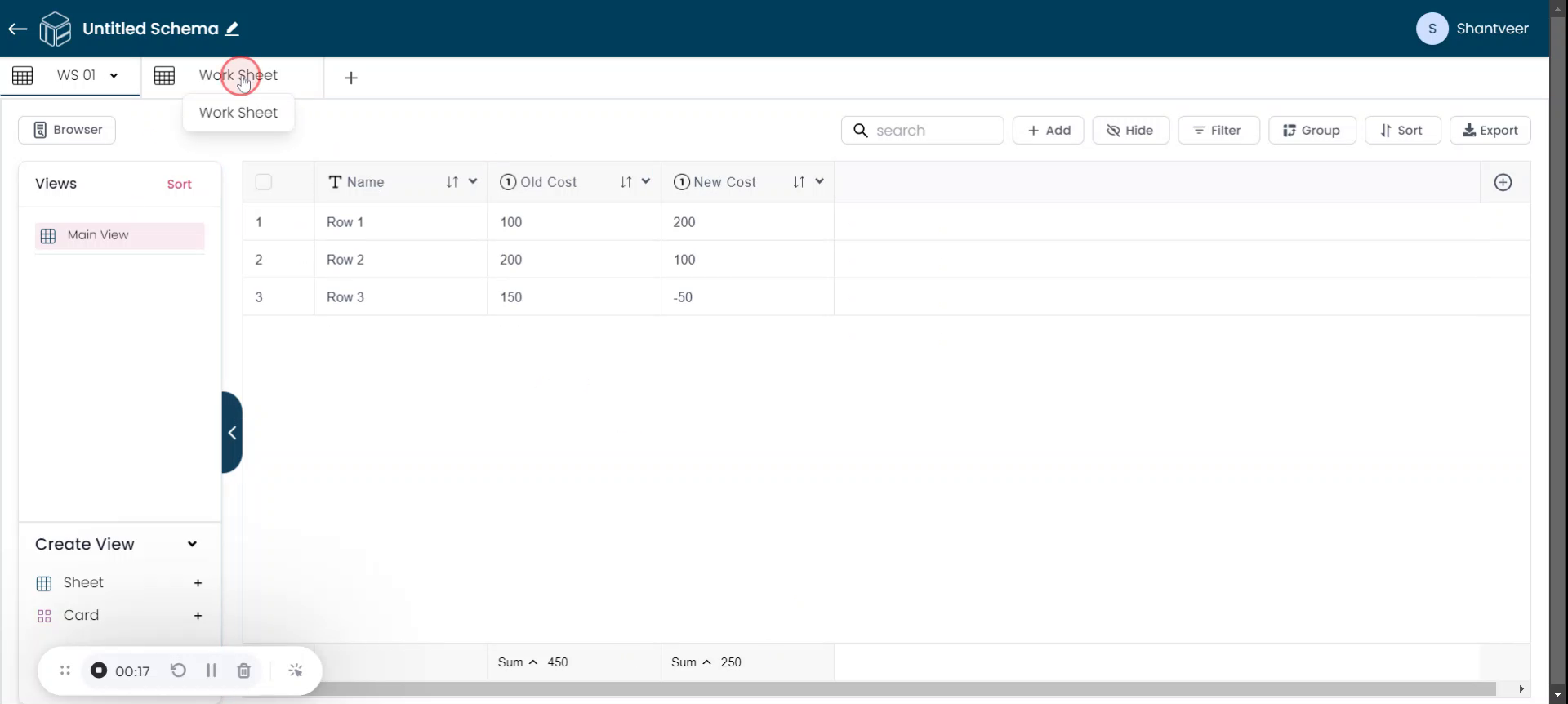Restart the recording with the reset icon
The width and height of the screenshot is (1568, 704).
178,671
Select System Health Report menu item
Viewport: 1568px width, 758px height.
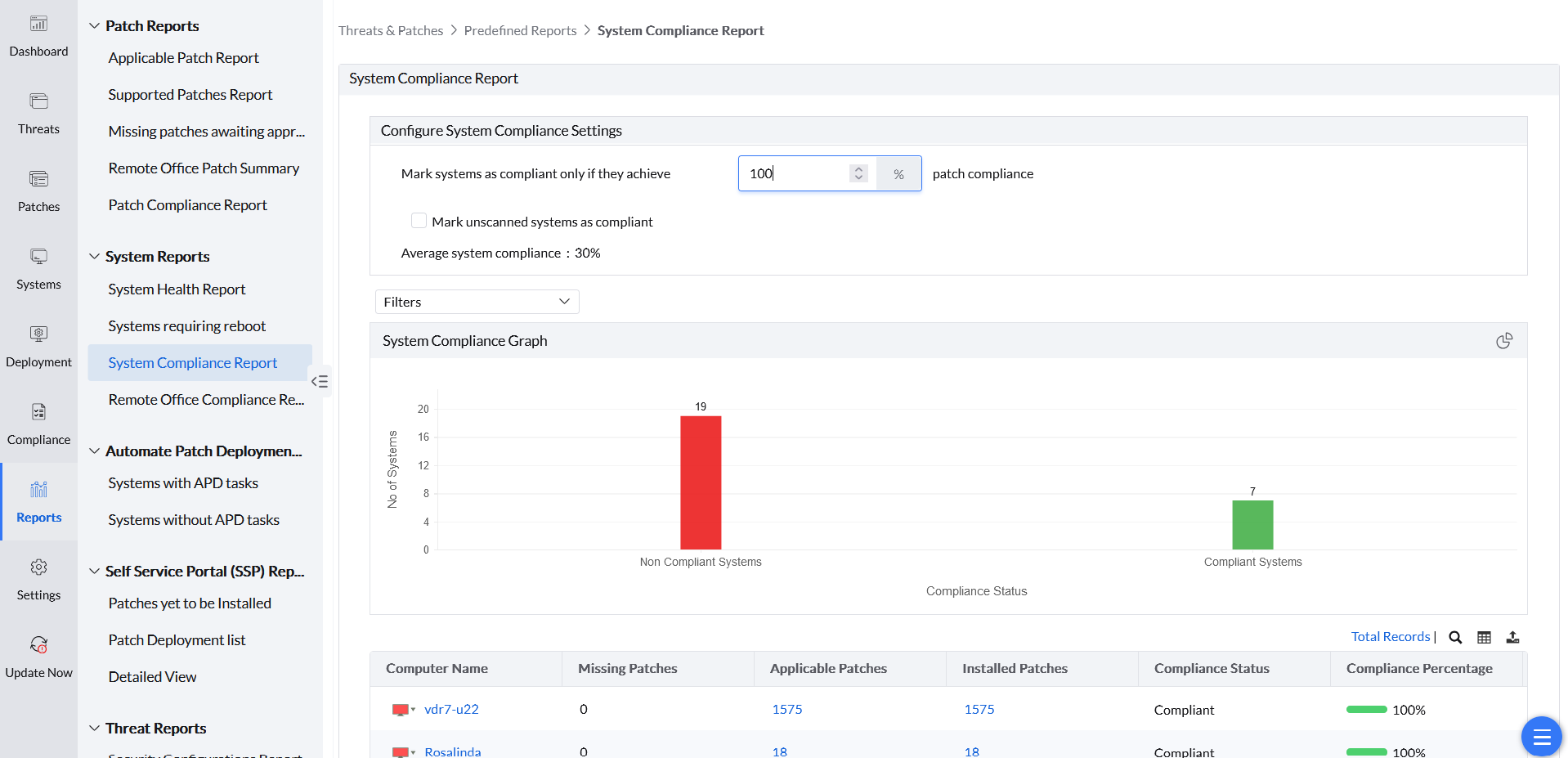pos(177,289)
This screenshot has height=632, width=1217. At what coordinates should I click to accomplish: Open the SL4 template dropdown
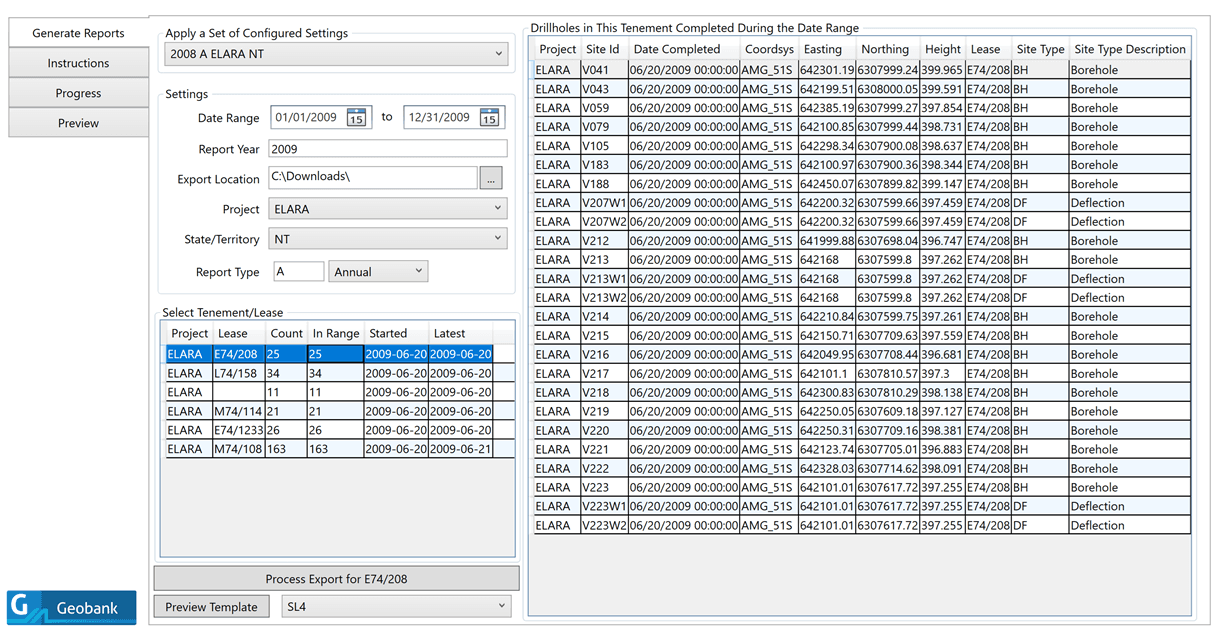[396, 606]
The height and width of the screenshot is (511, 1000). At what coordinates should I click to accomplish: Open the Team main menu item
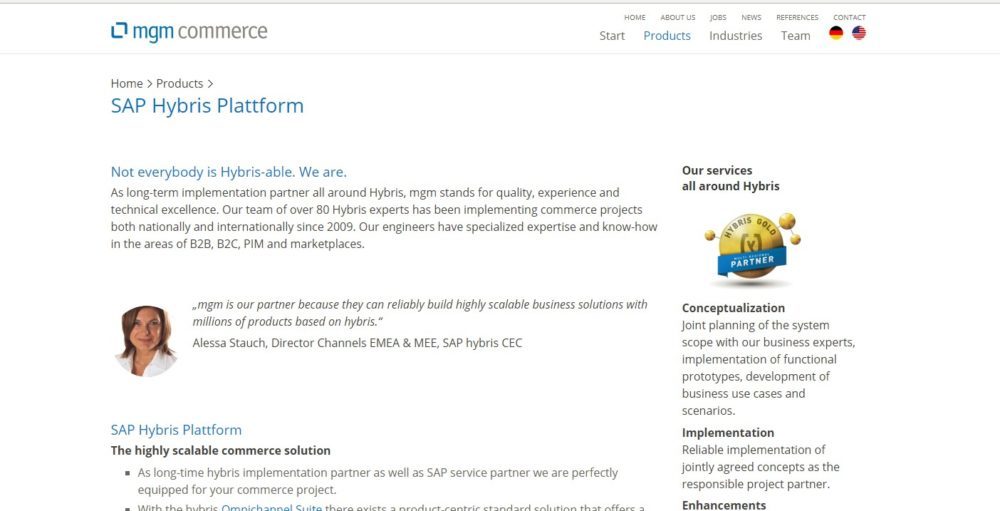795,36
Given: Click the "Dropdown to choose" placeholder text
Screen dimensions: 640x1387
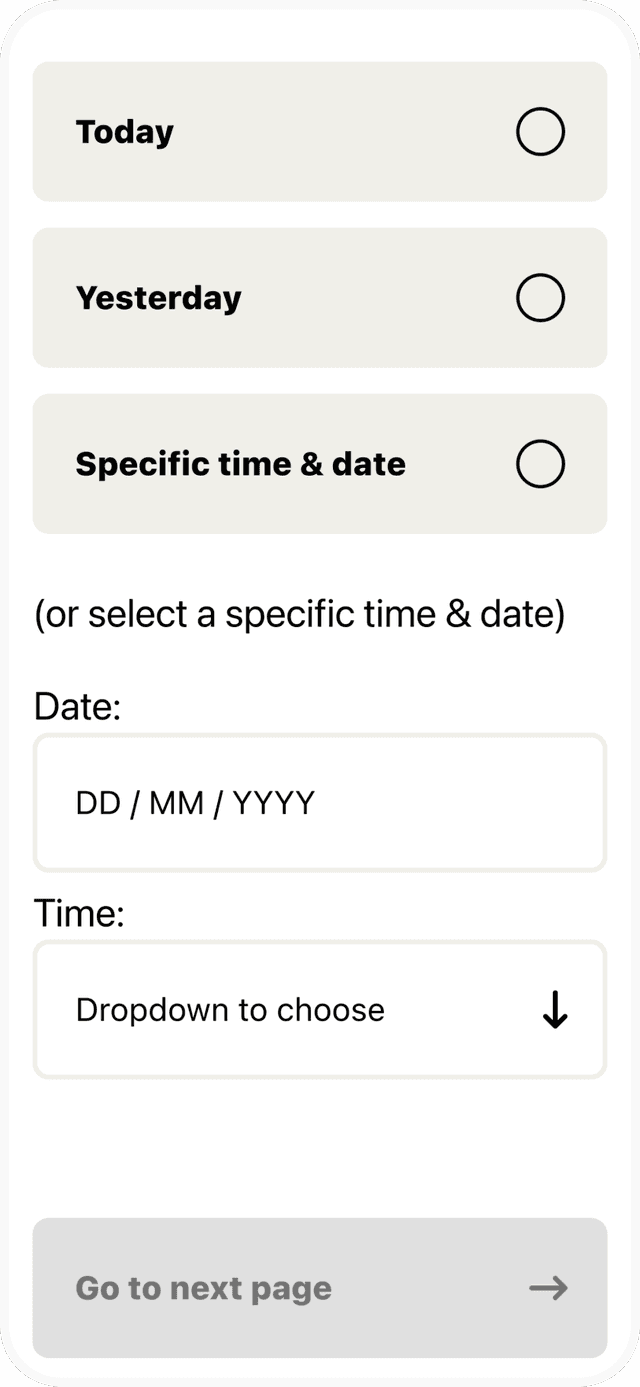Looking at the screenshot, I should point(230,1010).
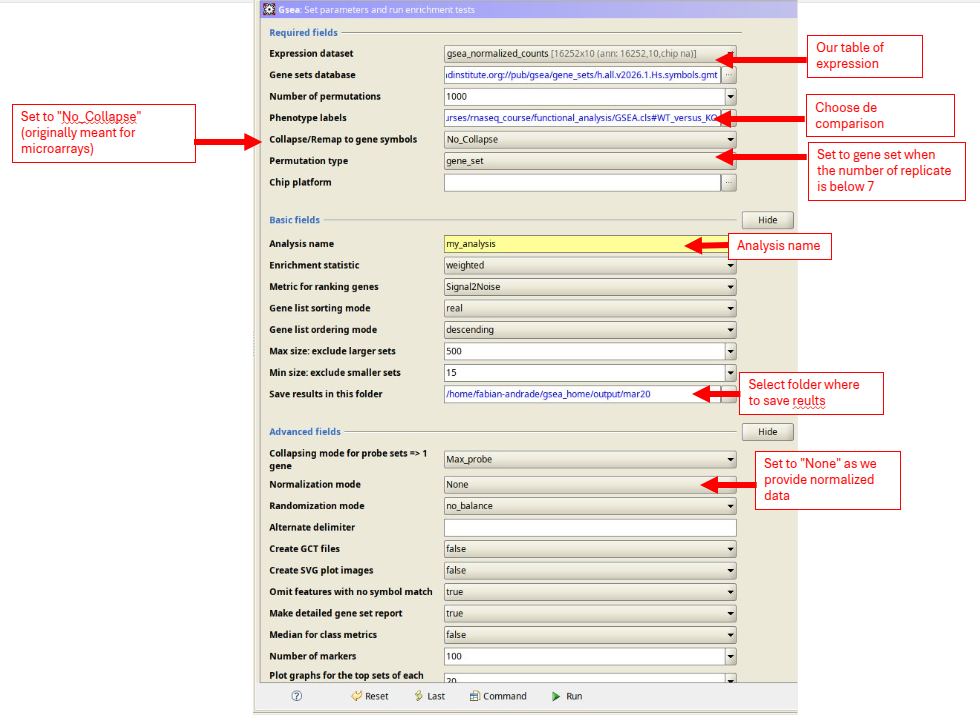Hide the Basic fields section
This screenshot has width=980, height=722.
[x=767, y=219]
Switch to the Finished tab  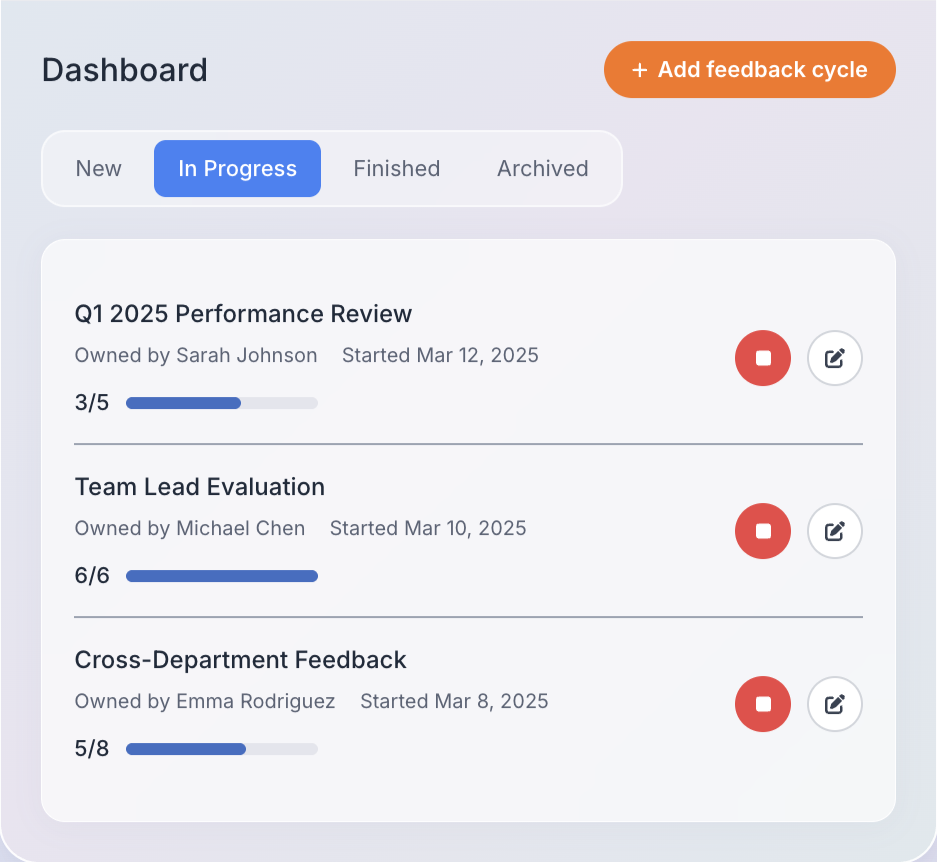click(396, 168)
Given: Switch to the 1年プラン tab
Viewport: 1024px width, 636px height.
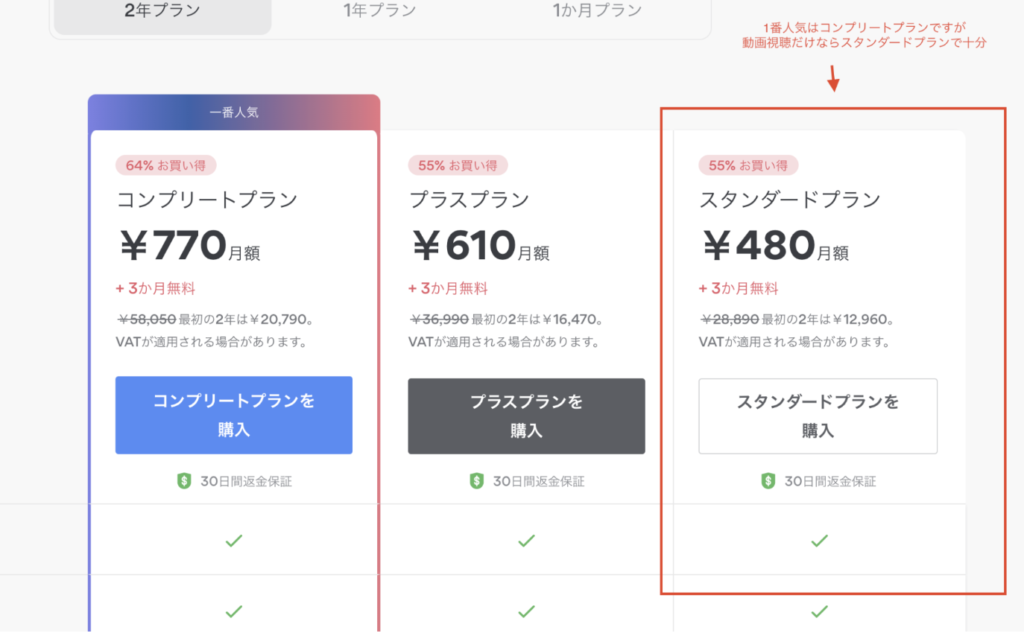Looking at the screenshot, I should click(x=379, y=10).
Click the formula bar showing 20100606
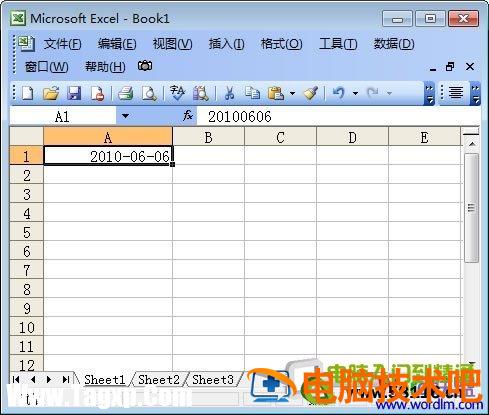 coord(337,116)
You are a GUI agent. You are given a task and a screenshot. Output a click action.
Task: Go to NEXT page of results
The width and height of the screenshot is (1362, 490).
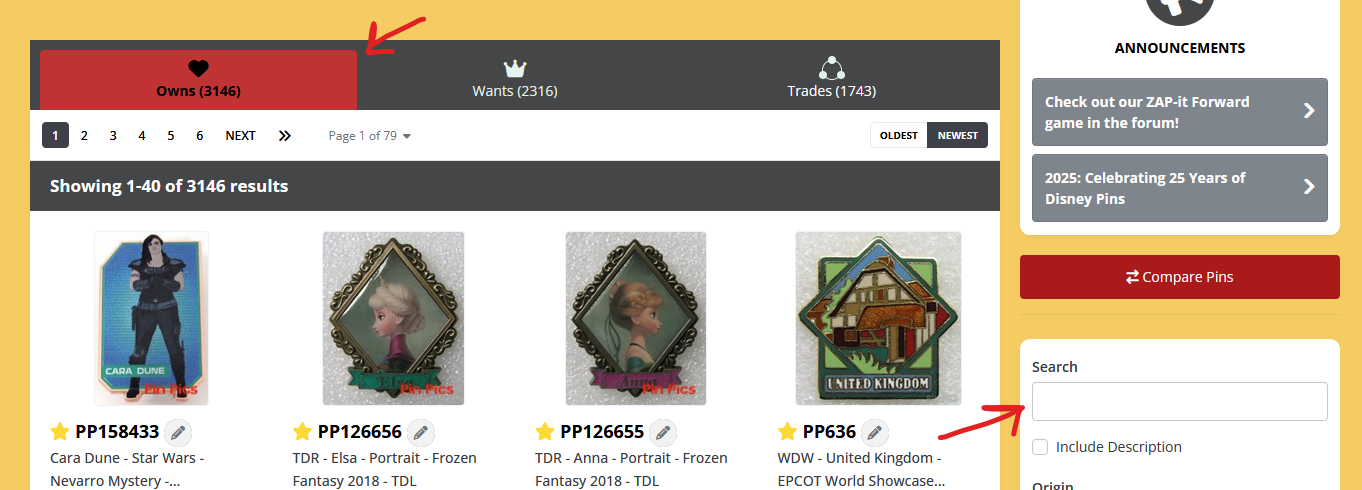[240, 135]
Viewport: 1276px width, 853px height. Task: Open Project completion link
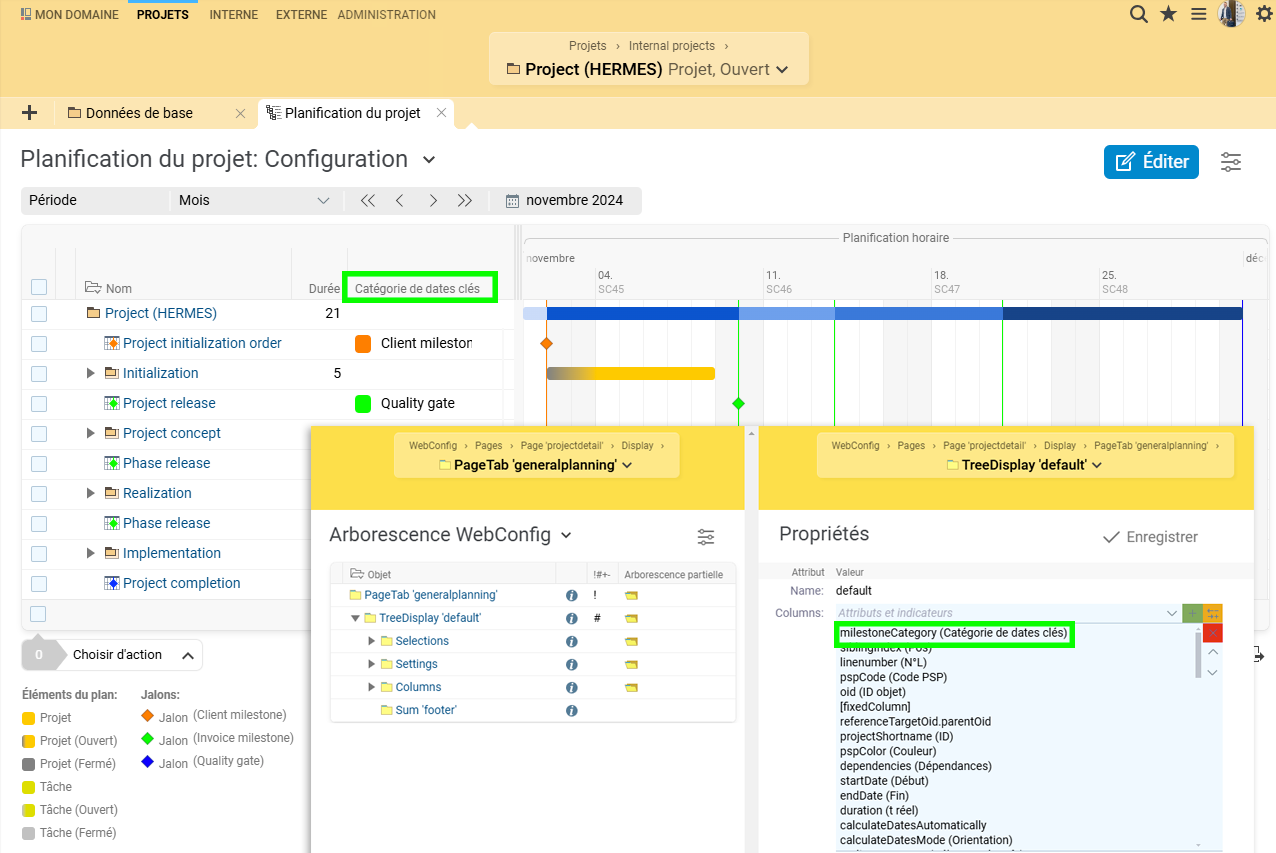182,583
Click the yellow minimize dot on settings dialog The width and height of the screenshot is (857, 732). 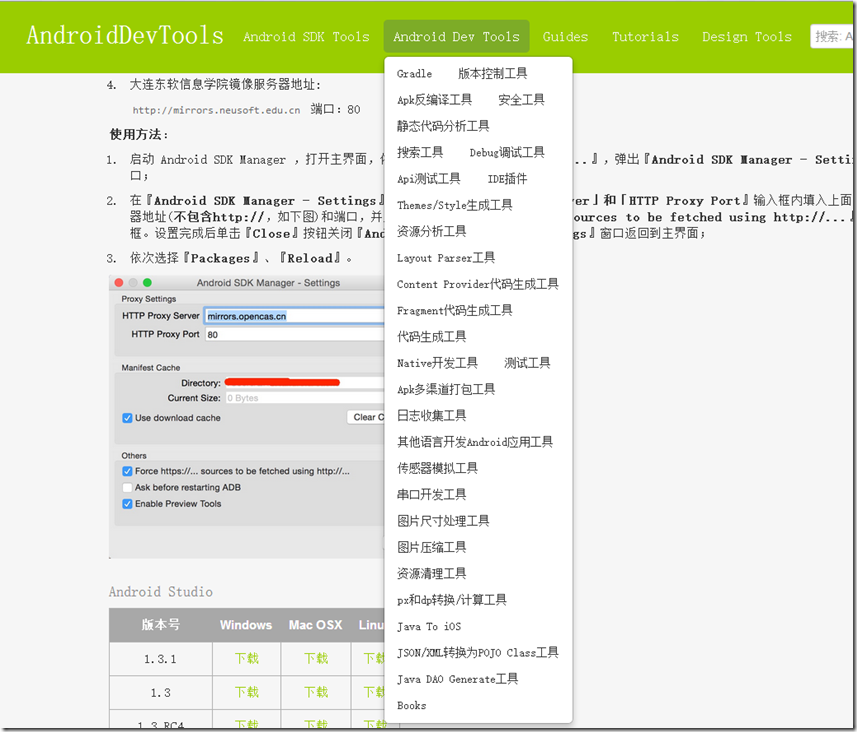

○ ○ ○ ○ ○

= Exercise description =
Everything between and including the line above containing "Select System Health Report menu item" and the line containing "Given: Click the" should be reproduced exactly, with pictures excluded.

= Completed task =
Select System Health Report menu item
Viewport: 1568px width, 758px height.
pos(177,289)
This screenshot has height=632, width=1217. At what coordinates should I click to accomplish: Open the SL4 template dropdown
[396, 606]
The height and width of the screenshot is (511, 1000). At what coordinates should I click to accomplish: Open the Team main menu item
795,36
Given: Click the "Dropdown to choose" placeholder text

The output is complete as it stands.